His implication was that he didn’t feel he could trust anyone in medicine before I came along. I took this not as a compliment, but as an indictment of the medical system. 15-minute reimbursement-focused office visits weren’t going to uncover the depths of his suffering. That was barely enough time to take a cursory history, perform a physical examination, review his labs, and discuss additional testing and treatment.

 

I’ve gleaned that many doctors are in fact willing and wanting to hear their patients’ life stories and address their emotional needs—especially as they pertain to present health issues. But they’re constrained by external factors that pressure them, at best, to refer patients with “complex” psychosocial problems to psychiatrists or social workers. When patients already don’t feel safe with their current clinicians, they may not trust a referral either.

 

As a medical student, sometimes I’m disappointed and enervated by the increasingly transactional nature of the patient-physician relationship. I wonder how I’ll commit, without wavering, to the heart of patient care, especially when hounded by the threat of technocratic medicine.

 

Being trustworthy clinicians

There is, however, one indispensable lesson that my patient taught me: while we can’t immediately mitigate the external impedances to patient care, we can always recognize and resolve the internal impedances within ourselves.

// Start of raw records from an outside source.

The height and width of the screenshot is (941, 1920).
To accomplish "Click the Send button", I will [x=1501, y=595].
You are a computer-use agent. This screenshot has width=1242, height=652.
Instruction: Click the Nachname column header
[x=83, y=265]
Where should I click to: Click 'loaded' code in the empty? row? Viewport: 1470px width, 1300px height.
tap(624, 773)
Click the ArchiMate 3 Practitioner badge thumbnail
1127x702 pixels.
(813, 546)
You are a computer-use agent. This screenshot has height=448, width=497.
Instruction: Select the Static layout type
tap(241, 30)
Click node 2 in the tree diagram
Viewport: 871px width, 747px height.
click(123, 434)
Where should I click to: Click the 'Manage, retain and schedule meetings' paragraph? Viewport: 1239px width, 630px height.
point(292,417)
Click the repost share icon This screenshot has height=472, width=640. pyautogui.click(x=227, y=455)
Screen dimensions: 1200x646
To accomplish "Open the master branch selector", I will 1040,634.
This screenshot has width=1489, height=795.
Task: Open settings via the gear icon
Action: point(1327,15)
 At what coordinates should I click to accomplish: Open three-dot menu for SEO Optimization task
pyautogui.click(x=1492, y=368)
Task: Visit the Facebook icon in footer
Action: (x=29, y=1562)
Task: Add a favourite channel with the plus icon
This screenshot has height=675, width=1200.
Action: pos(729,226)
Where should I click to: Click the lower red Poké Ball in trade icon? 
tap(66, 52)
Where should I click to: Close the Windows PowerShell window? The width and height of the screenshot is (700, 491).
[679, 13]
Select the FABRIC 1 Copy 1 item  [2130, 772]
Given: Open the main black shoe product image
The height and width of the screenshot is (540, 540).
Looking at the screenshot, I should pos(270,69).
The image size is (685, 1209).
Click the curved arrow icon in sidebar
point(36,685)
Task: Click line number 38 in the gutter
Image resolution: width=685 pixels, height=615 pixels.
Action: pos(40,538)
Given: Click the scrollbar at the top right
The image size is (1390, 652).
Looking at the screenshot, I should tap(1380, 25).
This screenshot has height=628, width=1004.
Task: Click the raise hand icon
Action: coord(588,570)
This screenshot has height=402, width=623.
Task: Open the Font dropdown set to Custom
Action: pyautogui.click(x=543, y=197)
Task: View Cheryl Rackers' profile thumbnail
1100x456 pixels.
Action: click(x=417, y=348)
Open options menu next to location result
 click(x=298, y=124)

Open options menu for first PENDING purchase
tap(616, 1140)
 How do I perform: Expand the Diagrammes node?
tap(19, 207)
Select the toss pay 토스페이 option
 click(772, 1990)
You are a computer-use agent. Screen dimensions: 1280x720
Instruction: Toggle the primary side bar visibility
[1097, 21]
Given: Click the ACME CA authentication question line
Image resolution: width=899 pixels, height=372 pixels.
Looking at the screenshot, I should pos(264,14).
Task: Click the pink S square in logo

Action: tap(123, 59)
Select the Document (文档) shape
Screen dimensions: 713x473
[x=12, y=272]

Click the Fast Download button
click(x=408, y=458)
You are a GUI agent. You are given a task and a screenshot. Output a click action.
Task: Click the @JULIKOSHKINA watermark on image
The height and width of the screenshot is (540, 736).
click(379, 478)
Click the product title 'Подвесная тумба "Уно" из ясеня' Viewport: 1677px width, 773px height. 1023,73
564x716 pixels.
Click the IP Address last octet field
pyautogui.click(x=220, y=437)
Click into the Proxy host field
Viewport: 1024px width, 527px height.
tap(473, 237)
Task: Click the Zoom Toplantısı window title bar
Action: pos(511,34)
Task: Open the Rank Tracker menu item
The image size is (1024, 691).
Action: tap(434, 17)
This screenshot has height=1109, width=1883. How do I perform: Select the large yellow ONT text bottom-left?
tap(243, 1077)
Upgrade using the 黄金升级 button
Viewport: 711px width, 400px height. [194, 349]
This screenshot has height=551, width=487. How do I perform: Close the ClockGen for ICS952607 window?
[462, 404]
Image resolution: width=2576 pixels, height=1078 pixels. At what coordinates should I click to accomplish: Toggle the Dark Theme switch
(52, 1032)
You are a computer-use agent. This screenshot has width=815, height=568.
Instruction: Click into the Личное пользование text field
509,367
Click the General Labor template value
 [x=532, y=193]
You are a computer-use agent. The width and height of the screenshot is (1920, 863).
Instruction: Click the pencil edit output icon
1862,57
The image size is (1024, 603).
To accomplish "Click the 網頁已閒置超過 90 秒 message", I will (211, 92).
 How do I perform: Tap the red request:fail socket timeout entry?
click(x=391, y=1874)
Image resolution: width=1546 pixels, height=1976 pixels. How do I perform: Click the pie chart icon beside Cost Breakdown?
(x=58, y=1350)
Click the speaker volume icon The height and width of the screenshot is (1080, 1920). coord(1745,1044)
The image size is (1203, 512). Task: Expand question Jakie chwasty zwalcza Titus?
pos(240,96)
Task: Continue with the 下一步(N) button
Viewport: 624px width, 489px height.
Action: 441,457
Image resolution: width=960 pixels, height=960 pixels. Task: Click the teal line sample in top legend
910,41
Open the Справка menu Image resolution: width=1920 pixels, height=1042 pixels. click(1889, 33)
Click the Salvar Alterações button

Had I decided to ignore his subtle hints that something might be really wrong, I wouldn’t have asked him to tell me why he thought and felt that way. I could have quickly apologized and steered the conversation “back on track” to his medical diagnosis. And after he began to open up about his trauma, I could have decided not to ask whether he had previously shared this with any of his doctors. But I kept prodding, and he kept sharing, and trust began to emerge between patient and medical student—someone who could not provide him any real medical care, but who could advocate for him. Could that perhaps be the care he really needed?

 

We hear in medical training how empathetic listening is so important to patient care. I’ve wondered what difference it makes to patients beyond their level of satisfaction. Can empathetic listening influence “hard” outcomes, like healthcare utilization, morbidity, and mortality, or does it serve primarily to make patients feel warm and fuzzy inside? And does this even matter?

 

My patient answered both questions for me. Even if empathetic listening yielded no detectable differences in “hard” outcomes, the tears he shed and the relief I saw in his eyes from feeling like someone truly cared was enough evidence of its value for me. And when I asked him if he’d be open to exploring these issues further with a therapist—something he hadn’t wanted to do before—he hesitated, but said he was open. At that moment, that meant a lot. Perhaps the “hard” outcome would indeed be a first-time referral that begins the process of deep healing for this man. Or, perhaps, that our clinic would finally become a safe place for him—where he had people could trust with the most painful areas of his life, without judgment or shame. Among the outcomes we might achieve together, this may very well be the “hardest” of all.